▶ TEXT PASSAGE:
======
# Game 1 - [3] San Antonio Spurs @ [2] Phoenix Suns - 5/6; ABC



## Dissonance (Jul 21, 2004)

Playoff Watch: 


















*(Suns have been placed on SEVERE)*

 *Suns Review *


> _It's hard to imagine two teams with styles that contrast more than the Suns and the Spurs.
> Phoenix, behind MVP candidate Steve Nash, led the NBA in scoring for the third straight season, posting more than 110 points per contest. San Antonio, meanwhile, allowed a league-low 90.9 points per game and held opponents to .443 shooting.
> 
> Golden State's ousting of No. 1 seed Dallas leaves the Suns, who finished the regular season at 61-21, as the de facto top seed out West and throughout the NBA.
> ...
======
▶ REQUEST A:
In the game thread, how many points per game did San Antonio allow?
The game thread and the rows are unrelated material.

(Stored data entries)
======
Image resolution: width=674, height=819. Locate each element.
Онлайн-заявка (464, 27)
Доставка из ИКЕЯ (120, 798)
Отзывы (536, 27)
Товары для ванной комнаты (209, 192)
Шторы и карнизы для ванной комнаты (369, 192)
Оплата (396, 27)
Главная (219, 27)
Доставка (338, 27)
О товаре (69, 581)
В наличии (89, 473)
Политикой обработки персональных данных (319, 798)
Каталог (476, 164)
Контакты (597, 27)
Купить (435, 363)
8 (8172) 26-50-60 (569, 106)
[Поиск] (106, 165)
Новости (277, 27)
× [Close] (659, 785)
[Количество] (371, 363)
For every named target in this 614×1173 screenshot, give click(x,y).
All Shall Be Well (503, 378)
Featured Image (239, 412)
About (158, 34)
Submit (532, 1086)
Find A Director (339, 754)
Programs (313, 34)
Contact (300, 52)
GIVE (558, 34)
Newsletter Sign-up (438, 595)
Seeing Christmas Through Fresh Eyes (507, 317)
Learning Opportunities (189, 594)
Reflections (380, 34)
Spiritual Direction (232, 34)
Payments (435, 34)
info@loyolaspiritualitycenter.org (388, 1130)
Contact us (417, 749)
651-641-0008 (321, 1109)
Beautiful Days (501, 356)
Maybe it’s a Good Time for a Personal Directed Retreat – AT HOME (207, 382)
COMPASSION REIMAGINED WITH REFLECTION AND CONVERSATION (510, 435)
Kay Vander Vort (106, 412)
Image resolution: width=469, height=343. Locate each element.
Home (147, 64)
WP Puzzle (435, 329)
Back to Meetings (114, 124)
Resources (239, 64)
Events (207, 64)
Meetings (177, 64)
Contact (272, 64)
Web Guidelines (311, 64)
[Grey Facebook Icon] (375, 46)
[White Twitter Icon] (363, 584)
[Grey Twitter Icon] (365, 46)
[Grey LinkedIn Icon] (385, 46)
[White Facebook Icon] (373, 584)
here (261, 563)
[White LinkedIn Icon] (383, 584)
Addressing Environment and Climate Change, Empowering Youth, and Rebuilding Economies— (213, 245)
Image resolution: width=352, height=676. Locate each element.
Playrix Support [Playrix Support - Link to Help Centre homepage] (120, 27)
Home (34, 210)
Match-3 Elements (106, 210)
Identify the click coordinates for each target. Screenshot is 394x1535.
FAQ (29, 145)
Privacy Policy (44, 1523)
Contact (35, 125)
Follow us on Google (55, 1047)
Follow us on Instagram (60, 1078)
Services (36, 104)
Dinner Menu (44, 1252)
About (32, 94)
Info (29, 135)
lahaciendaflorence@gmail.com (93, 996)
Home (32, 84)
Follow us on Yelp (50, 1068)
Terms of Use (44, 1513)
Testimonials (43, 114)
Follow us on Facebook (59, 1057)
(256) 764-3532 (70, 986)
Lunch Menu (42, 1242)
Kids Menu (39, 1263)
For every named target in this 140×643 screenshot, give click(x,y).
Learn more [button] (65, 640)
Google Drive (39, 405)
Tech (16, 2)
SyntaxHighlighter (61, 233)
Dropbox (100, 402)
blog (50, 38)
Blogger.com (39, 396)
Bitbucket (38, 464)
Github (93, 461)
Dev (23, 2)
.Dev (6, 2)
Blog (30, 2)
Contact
======
▶ REQUEST B:
In the rows, switch "Github" to "GitLab" in the part that opens with the line containing "SyntaxHighlighter (61, 233)" and closes with the last of the rows. Give back only those lines.

▶ EXERCISE RESULT A:
San Antonio allowed a league-low 90.9 points per game.

▶ EXERCISE RESULT B:
SyntaxHighlighter (61, 233)
Dropbox (100, 402)
blog (50, 38)
Blogger.com (39, 396)
Bitbucket (38, 464)
GitLab (93, 461)
Dev (23, 2)
.Dev (6, 2)
Blog (30, 2)
Contact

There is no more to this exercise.